By doing this we can see that 1 out of every 4 possible combinations will result in an RR offspring. Likewise, 1 out of every 4 combinations will result GG offspring. And 2 out of 4 will result in a heterozygote individual.

But this is telling us nothing about the population, its simply telling us what chance these two parents have of creating the various combinations. If they had only one little squirrelly offspring, what is the most likely color of its coat based on the above table? ______

1. Now make a Punnett Square for the following two parents: an RG male and an RR female. What is the probability of having a heterozygote offspring?

2.2Alleles in Populations

Population geneticists aren't particularly concerned with individual mating events. They are concerned with the patterns of inheritance for the entire population. For example, we might be interested in how many RR, GG and RG individuals there are in a population. Lets say that we have the following :

RR / RG / GG
Count / 37 / 19 / 98

We can use this information to make predictions about future generations as well as to learn some things about the current generation. The first step is to determine the frequency of the individual alleles in the population. To do this, simply multiply each of the counts of homozygous individuals by two since every individual has two copies of the allele. However, we still have to deal with the heterozygous individuals. 19 RG individuals have 19 R alleles and 19 G alleles. We need to add those to the number that we determined for each homozygote. In other words, the number of each allele can be determined by:

R = (#RR * 2) + #RG

G = (#GG * 2) + #RG

In our case that is:

R = (37 *2) + 19 = 93 R alleles

G = (98 * 2) + 19 = 215 G alleles

But this is still not frequency, its count. To turn this into frequency, divide the # of each allele by the total number of alleles (93 + 215 = 208).

p(R) = 93 / 308 = 0.30 ( 30% of all alleles in the population are "R")

p(G) = 215 / 308 = 0.70 ( 70% of all alleles in the population are "G")

1. Now determine the allele frequencies given the following:

RR / RG / GG
Count / 200 / 127 / 87

So, how does knowing the allele frequencies help us? If we know the allele frequencies, we know the likelihood of that population producing any of the possible genotypes. In other words, if we know that the current generation is p(R)= 0.30 and p(G) = .70, then we know that if the population is randomly mating that the probability of two R alleles coming together is simply the frequency of R in the population times the frequency of R in the population (0.30 * 0.30) = 0.09

2. If the population is randomly mating, determine the frequency of the other genotypes.

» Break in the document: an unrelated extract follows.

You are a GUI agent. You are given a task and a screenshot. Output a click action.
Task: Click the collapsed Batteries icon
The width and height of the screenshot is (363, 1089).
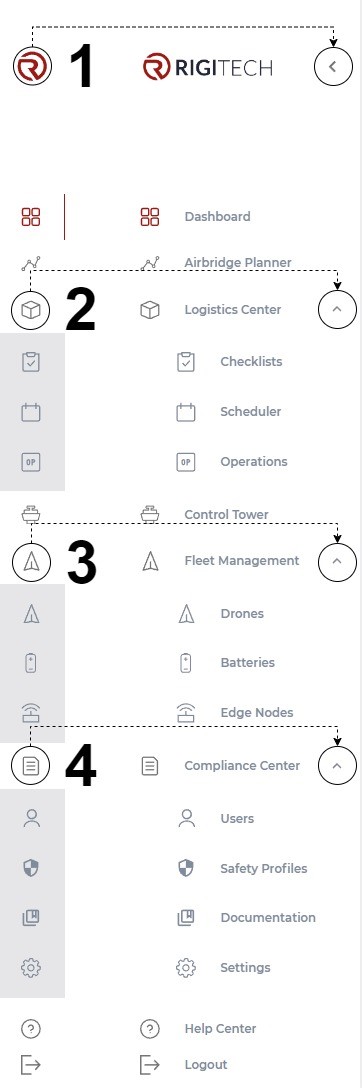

3. In front of you are paper bags with 30 red "alleles" (beans) and 70 grey alleles. Shake the bag well and then pull out two alleles to make a new individual. Do this 20 times. Are these frequencies similar to those determined mathematically in #2? Why do you think this is?

4. Lets assume you sample the next generation and found exactly what you calculated in #2 above. Given those data, what are the allele frequencies in the next generation? Are they different than in the first generation? What does this mean about the population?

2.3Hardy-Weinberg Equilibrium

Your instructor will now go over Hardy-Weinberg Equilibrium theory and why it is the most widely used idea in population level studies. You will also learn how to apply the Chi^2 statistic (that you used in lab previously) to determine if the population is in HWE or not.

2.3.1HWE Problem

A study made in 1958 in the mining town of Ashibetsu in Hoikkaido, Japan, revealed the following frequencies of MN blood-types (co-dominant) for married couples:

Genotype / Individuals
MM / 138
MN / 173
NN / 117
  1. Calculate frequencies of the M and N alleles.
  1. Calculate frequencies for all three genotypes (MM, MN and NN).
  1. Calculate expected number of individuals with the MM, MN, NN genotypes assuming HW assumptions apply.
  1. With this information, calculate a chi-square (2) statistic to test whether data differ significantly from expectations assuming HWE (for 1 d.f., 2 critical value is 3.841).
  1. Are the couples in this town in Hardy-Weinberg equilibrium with respect to MN blood type?